In the GCC a quick and informal survey of family businesses would suggest that the second generation not only enjoys it, but often is the generation that loses it. This process seems to take years as often as it takes decades. Are there issues that we face that are different from those faced by the rest of the world, or are we just better at squandering family fortunes?

I will argue the former, and that blindly applying global best practice therefore harms regional family businesses. I will pick a number of the more salient issues that should reinvigorate the discussion.

The first issue is the inheritance tax that is usually applied in most of the rest of the world. This tax, having gained the delightful sobriquet death tax, can be 50% and higher. Therefore to protect the family inheritance from the inheritance tax, the legal concept of a trust was developed. A trust is not owned by anyone in the sense that you might be used to, but it owns the family assets and is managed by trustees who must be different from the inheritors. The inheritors are the beneficiaries of the trust, i.e. the trust doles out money to them.

In this scheme the inheritance does not have to pay the death tax, a great benefit to the inheritors. The inheritors do have to pay tax on income the receive from the trust. But what this structures creates as a result of tax planning is a legal structure over which the inheritors have little or no control.

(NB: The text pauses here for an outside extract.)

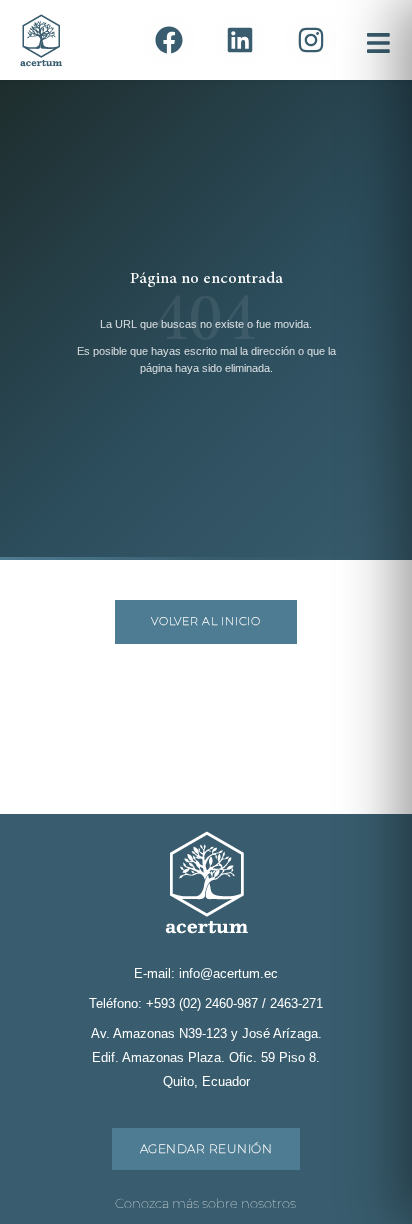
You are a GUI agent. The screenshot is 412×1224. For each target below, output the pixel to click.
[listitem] (169, 40)
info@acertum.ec (228, 973)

The difference in control of the inheritance, driven mostly due to tax considerations, can easily explain one discrepancy in the difference of inheritor behaviour locally. A second consideration is that trusts rarely survive the second generation, which could explain why globally the third generation is perceived to squander the wealth.

The second issue is the degree of institutionalisation of operating companies in the family business. A good example is Germany’s Mittelstand, or SME, sector. German discipline in institutionalising their companies includes, but is not limited to, introducing non-family non-executive members of the board of directors long before there is any change and requiring younger generations to work and gain experience outside the company. If family members wish to join the company then they are required to do so on a meritocratic basis and at a position appropriate to their skill level and experience. This culture becomes institutionalized and therefore survives generational change.

Although the GCC is certainly improving, there remains a large gap. Board members are almost exclusively family members with little training and outsiders are usually the same age as the first generation, making it likely that there will be little continuity in that area. Working outside of the family firm remains tied closely to relationships with the family, i.e. wasta, and career horizons are a short 2-3 years. Finally, there seems to be a wide trend that family members are hired, or quickly promoted, to the C-suite or even to the board.

Why the difference? Partly a lack of belief in the professionalism in non-family members and a misplaced belief in secrecy. Partly a misunderstanding of human nature and how people develop. Partly it is the ego and narcissism of the younger generation who want the C-level title.

What might the solutions be? Laws and custom rule out anything like a trust. So that leaves early institutionalisation as the answer.